Verão da Covid: todo sacrifício em vão? 

Verão da Covid: todo sacrifício em vão? 

Página na internet viraliza ao denunciar festas e aglomerações

Verão

Verão 2020/2021 preocupa devido às comemorações irresponsáveis na virada do ano. O Brasil passará por nova explosão de casos de Covid-19 a partir da segunda quinzena de janeiro. Ao denunciar festas e aglomerações irregulares durante o verão, que já é chamado de “Verão da Covid 2020/2021”, o perfil no Instagram, @BrasilFedeCovid, viralizou. No mesmo momento em que o segundo País do mundo em número de mortes ultrapassa a 200 mil óbitos por coronavírus, a página divulga cenas repulsivas por todo Brasil.

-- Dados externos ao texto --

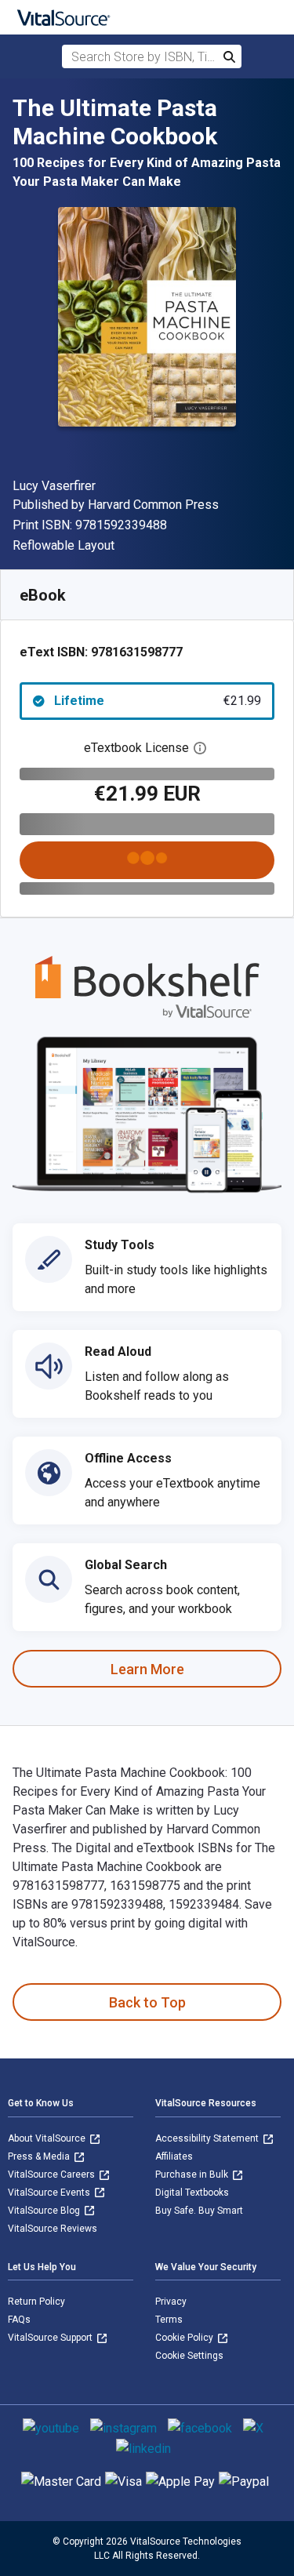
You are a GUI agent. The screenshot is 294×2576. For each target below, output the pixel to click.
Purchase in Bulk (192, 2174)
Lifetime (157, 700)
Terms (169, 2319)
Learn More (147, 1669)
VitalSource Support (51, 2337)
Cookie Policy (185, 2337)
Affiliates (174, 2156)
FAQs (19, 2319)
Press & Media (40, 2156)
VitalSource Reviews (52, 2228)
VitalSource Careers (52, 2174)
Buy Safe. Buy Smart (199, 2210)
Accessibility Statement (208, 2138)
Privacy (171, 2301)
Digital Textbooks (192, 2192)
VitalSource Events (50, 2192)
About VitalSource (48, 2138)
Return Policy (36, 2301)
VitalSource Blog (45, 2210)
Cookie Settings (189, 2355)
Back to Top (147, 2002)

Essas aglomerações soam como insultos a quem respeita a vida e são ainda mais revoltantes porque ocorrem em cidades pequenas. No geral, são lugares turísticos, com população local vulnerável e sem capacidade de tratamento de saúde adequado e suficiente. Até mesmo aldeias indígenas são destino de férias para mimados e inconsequentes. 

Artistas, formadores de opinião, influenciadores digitais, políticos, jogadores de futebol, além de uma parcela da população, decidiram ignorar a letalidade e o risco da Covid-19, provocar aglomerações, pressão no sistema de saúde e, consequentemente, mortes. Esses têm sangue nas mãos.

Infelizmente, em situações extremas como uma pandemia, muitos sofrem com a atitude de poucos. O cansaço é evidente e a fadiga do isolamento social é inevitável. Afinal, são mais de nove meses de uma quarentena capenga, sem organização ou sequer solidariedade de quem deve cuidar do povo: o presidente da república.

Jair Bolsonaro diz que não consegue fazer nada e que o Brasil está quebrado. Ironicamente ou não, se ele realmente não fizesse nada, seria melhor. A questão é que o principal aliado do vírus é o presidente.

Com todo seu poder e influência, Bolsonaro opta por provocar aglomerações, inclusive na praia durante o ano novo. Repetidas declarações sem comprovação científica são feitas: debocha de mortos, ridiculariza quem tem medo, descredibiliza o uso de máscaras, vacinas ou qualquer arma legitimamente eficaz contra o vírus. Até mesmo um remédio sem recomendação é vendido como solução mágica para a população, entre tantos outros absurdos só no campo da ciência.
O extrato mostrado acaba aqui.